これは、1988年にアイレムから発売された縦スクロールSTG。プレイヤーに装備される「ポッド」と呼ばれるオプションを使った攻撃、対する敵と共に複雑な地形を避け、時には攻撃を防ぐ防御壁として利用しながら進む、そしてボス戦ではパターンを見極めて瞬殺するなど、守る戦略攻める攻撃を兼ね備えたゲームだった。

私はゲームセンターでも楽しんだが、特にやり込んだのは、後に発売されたパソコン移植版、FM TOWNSだった。
映像や音楽、プレイ感覚などアーケードに近い移植がされていたので、これを毎日必ず1ゲーム。1コインクリアはできなかったが、それでも1プレイが楽しかった、それを数ヶ月続けていたのを覚えている。

このゲームはアーケードアーカイブスでも発売されていて、私はNintendo Switch版も購入した。今プレイしても面白い。またSwitchはタブレット端末で縦画面を手軽に遊ぶこともできる。

でも、当時ほど熱中してやり込まない、ましてや毎日プレイすることはない。

またNintendo Switchでは近く『ソーサリアン』が発売される。今回は携帯アプリ版をベースにした移植となる。

ソーサリアンとは、1987年にパソコンで発売されたアクションRPG。オリジナルはシナリオが全15本、謎解きを主体とした短いものを自由に選んでプレイできる。難易度は低くて手軽、でも数多く楽しめる魅力を持ったゲームだった。

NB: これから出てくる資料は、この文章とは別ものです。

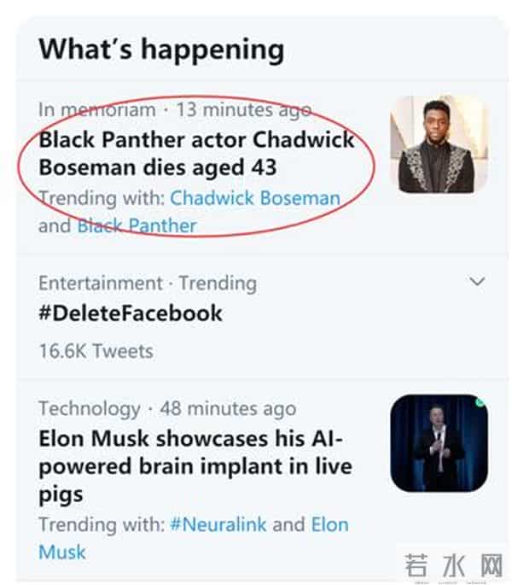Image resolution: width=512 pixels, height=585 pixels.
Task: Click "Trending with:" text under the Boseman headline
Action: click(x=102, y=198)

私は当時、PC-9801版を購入して、オリジナルの全シナリオと追加シナリオも遊び尽くした、思い出の一つとなっている。
このゲームは今回に限らず、Windowsなどで幾度と復刻され、私も何度か購入しているが、再びクリアするまでやり込むことはない。

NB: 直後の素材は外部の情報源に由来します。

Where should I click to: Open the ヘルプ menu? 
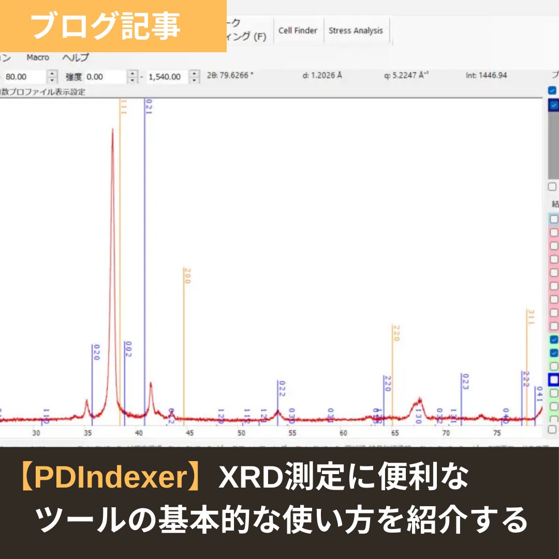tap(76, 57)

過去のゲームに触れると、あの時のように熱中できなくなった自分を目の当たりにして、懐かしさや楽しさと共に、少し寂しい気持ちにもなる。私が過去のゲームに今触れて味わうのは、この感覚。

つまり、私にとって過去のゲームに触れることは、

過去の自分と向き合う

ことでもある。

別に、過去ゲームは全部そう感じるわけでもないし、ゲームなんて軽い気持ちで触れたらいいのだが、頭にふとよぎってしまう。当時やり込んだとか思い入れの強いゲームほどそれを実感するようだ。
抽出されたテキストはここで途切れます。